China’s and Russia’s narratives on Ukraine: Examining the boundaries of political alignment PART I

Executive summary

  • This is the third in a series of reports on China-Russia relations since Russia’s full-scale invasion of Ukraine. It explores the content, extent and limits of China’s political support for Russia by comparing Russian and Chinese narratives about Russia’s war against Ukraine and related topics.
  • China’s support for Russia has been comprehensive and enduring, but not without limits. Overall, China appears to support Russian narratives if they advance China’s long-term strategic interests. Most of these, such as ideas of a “power-hungry” United States, Western “weaponization” of sanctions and criticism of NATO and “bloc-based” confrontation, are tied to the countries’ common struggle against perceived US hegemonic power and the so-called US-led liberal world order.
  • The clearest red line in China’s support for Russia is its distancing from Moscow’s threats of use of nuclear weapons. Chinese leaders have spoken out against such threats, although without explicitly pointing the finger at Russia. In addition, unlike Russia, China officially recognizes the sovereignty and legitimacy of the Ukrainian government, although President of China Xi Jinping refused to speak with his Ukrainian counterpart, Volodymyr Zelenskyy, for the first 14 months of the war.
  • While both countries portray Europeans as naive followers of the United States, Chinese criticism of Europe has been more subtle. While Russia regards European countries as a political threat, China has been more sympathetic towards Europe, portraying it as a victim of US greed and encouraging it to develop a more autonomous foreign policy.
  • China’s selective and inconsistent use of criticism highlights its pro-Russia stance. China claims to stand behind the UN Charter and the principle that the sovereignty and territorial integrity of all states must be respected, on the one hand, while emphasizing that the “legitimate security concerns” of all states must be considered, on the other. The latter is a veiled way of saying that Russia’s protests over NATO expansion should have been taken more seriously. While China has repeatedly accused the United States of provoking the invasion by ignoring Russia’s concerns, it has never condemned or even criticized Russia for invading a sovereign state in what was a clear violation of the UN Charter.
  • The war may have cemented some similarities in the official worldviews of China and Russia. Beijing’s pronouncements on “indivisible security” and the idea that the “legitimate security concerns of all countries must be respected” are well aligned with Moscow’s perspective. The inclusion of these concepts in China’s new framework for international security – the Global Security Initiative – has elevated their status, although Chinese endorsement of them goes back to the early 2000s. In fact, the core tenets that underpin China’s rhetorical support for Russia are rooted in concepts that China developed in the 1990s.
  • China’s support for Russia is likely to remain robust insofar as Beijing continues to view Moscow as an indispensable partner in the struggle against US global hegemony, at least in the short to medium term. The pair’s similar views on international security also speak in favour of closer coordination. At the same time, we expect that China will continue to balance its support for Russia against the need to maintain stable relations with the West.

Introduction

Just weeks before Russia launched its full-scale invasion of Ukraine on 24 February 2022, Russia and China hailed their friendship as having “no limits” or “’forbidden’ areas of cooperation”. In the past 20 months, however, limitations to the friendship have become obvious, as China has had to balance political support for Russia against other considerations, such as its desire to present itself as a neutral peace broker and its need to prevent a complete breakdown in relations with the West. China’s stance has been described as “pro-Russian neutrality”, whereby China supports Russia politically and – to a degree – economically but provides no direct military assistance. While China has moderately increased its energy trade with Russia and continues to trade extensively with the country in other areas, it has been careful not to overtly violate Western sanctions. Nor has it provided weapons or other offensive military equipment to Russia, at least not openly or to a significant extent, although Chinese companies have supplied components for such equipment.

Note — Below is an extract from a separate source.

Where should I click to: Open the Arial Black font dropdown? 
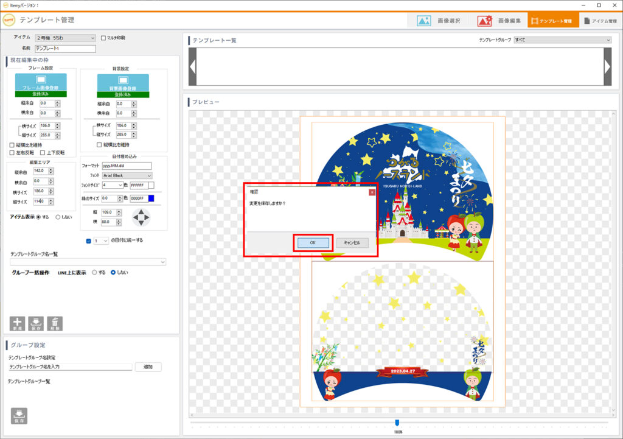click(127, 175)
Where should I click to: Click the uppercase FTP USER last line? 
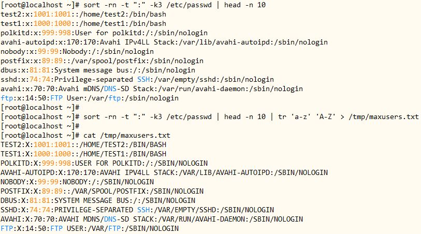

While Chinese trade has helped keep the Russian economy afloat, analysts tend to agree that China’s strongest support for Russia has been political and diplomatic. China’s rhetorical support has facilitated Russia’s war against Ukraine in several respects. Without a belief that its powerful ally would provide at least some political support, Russia might not have launched the invasion in the first place. Chinese support has also undermined Western attempts to isolate Russia in the United Nations, lending a degree of legitimacy to the war. The consequences of this support extend beyond Russia’s war against Ukraine. It has played into existing anti-Western and pro-Russian sentiments  in countries such as Brazil, India and others in the Global South. Moreover, China’s refusal to denounce Russia’s actions has served as an important signal to the world that it is possible for a major country to invade a sovereign state and annex parts of its territory without suffering universal condemnation and isolation. Lastly, China’s denouncement of Western sanctions fosters legitimacy for other countries to continue to trade with Russia, providing it with an economic lifeline and facilitating its war effort.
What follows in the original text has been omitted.